I have yet to test it's capabilities though.
I'm not sure that doing it in plywood is such a good idea given it's layered structure, there might be a chance that any hardware that's in the slot could catch and individual layer and cause it to lift.
One other tip, run a straight bit first to clear the way, then run the keyhole bit.


----------



## LUnger (Dec 28, 2011)

I recently snagged the Rockler T Slot bit when it was on sale. I've used it to slot both 3/4" Oak Plywood and MDF ... both are holding up fine so far ... I guess alot depends on how much clamping pressure you need. The Rockler bit requires that you first cut a 3/8" slot. Once you have the 3/8" slot, the Rockler bit cuts a slot 5/8" wide by 1/8" deep slot for the head of the bolt. As John indicated, I think that much will depend on the profile of your key hole bit, and I second Gavin's suggestion to cut a slot with the straight bit first and then use the key hole bit to cut the slot for the head of the bolt ... most likely will require a pass down each side.


----------



## Chris Curl (Feb 13, 2012)

DaninVan said:


> Hey Chris; this is obviously a fairly common application as T-slot hardware is available. Here's Lee Valley's latest on-line catalogue supplement.
> See pg.11 item F
> Lee Valley Tools - Online Catalog
> It actually makes sense from the point of consideration of structural integrity, although installation could be a pain in some cases(?)...

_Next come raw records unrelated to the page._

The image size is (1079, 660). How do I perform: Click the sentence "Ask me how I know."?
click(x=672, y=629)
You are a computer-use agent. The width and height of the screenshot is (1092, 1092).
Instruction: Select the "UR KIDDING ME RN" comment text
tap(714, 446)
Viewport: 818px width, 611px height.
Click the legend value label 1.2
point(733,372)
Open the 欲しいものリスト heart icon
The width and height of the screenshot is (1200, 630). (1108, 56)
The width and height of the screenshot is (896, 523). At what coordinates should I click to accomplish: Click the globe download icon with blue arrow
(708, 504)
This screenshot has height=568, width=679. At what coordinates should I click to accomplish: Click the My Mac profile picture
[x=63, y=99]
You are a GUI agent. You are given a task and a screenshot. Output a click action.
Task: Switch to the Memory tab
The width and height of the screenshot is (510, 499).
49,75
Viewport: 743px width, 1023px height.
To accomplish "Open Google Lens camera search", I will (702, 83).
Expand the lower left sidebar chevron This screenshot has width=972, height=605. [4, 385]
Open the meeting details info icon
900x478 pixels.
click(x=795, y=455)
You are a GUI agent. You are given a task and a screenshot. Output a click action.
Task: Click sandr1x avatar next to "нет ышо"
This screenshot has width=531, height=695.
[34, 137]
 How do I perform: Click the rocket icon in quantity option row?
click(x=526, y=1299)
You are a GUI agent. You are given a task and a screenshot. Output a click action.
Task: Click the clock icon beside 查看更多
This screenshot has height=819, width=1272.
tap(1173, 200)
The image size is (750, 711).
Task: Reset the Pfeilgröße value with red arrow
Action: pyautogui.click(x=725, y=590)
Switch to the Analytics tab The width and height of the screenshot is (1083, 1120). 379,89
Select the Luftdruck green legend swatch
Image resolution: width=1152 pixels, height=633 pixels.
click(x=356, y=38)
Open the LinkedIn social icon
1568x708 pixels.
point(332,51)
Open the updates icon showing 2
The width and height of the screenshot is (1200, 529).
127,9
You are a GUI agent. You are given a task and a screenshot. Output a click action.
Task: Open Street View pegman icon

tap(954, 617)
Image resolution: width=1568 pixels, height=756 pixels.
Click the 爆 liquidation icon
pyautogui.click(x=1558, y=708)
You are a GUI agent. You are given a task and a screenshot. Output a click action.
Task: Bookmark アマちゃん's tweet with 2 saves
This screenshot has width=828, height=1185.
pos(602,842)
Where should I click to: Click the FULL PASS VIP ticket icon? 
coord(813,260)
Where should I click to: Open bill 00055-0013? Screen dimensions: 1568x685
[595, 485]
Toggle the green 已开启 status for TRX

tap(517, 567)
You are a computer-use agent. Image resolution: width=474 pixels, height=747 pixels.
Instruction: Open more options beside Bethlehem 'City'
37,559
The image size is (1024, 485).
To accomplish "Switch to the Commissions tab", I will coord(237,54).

Sorry Dan. I double checked the page you referred to and saw that you were talking about what I was asking about. Sorry again.


----------



## bobj3 (Jan 17, 2006)

Hi Chris

I do it all the time but have Not had good luck with plywood (junk wood) the slots look good but don't stand up well and you want the item you put in the slot to move free and easy and the plywood likes to break off easy in the slot and jam up the slot.

===


Chris Curl said:


> I'm thinking about trying to make a T-Track in a 3/4" plywood bench top with a keyhole bit. Has anyone tried this, and if so, how did it work out?


----------



## DaninVan (Jan 1, 2012)

No problem, Chris. 
I actually missed the point that you were talking about using the slot _without_ track hardware...bad assumption on my part. I do like Lee Valley's flanged extrusion idea , however (the link I posted previously). That would eliminate Bobj3's really valid concern about T slots.


----------



## Chris Curl (Feb 13, 2012)

bobj3 said:


> Hi Chris
> 
> I do it all the time but have Not had good luck with plywood (junk wood) the slots look good but don't stand up well and you want the item you put in the slot to move free and easy and the plywood likes to break off easy in the slot and jam up the slot.
> 
> ===


bob, do you use the "keyhole" bit, or do you use the bit specifically made for making the t-tracks?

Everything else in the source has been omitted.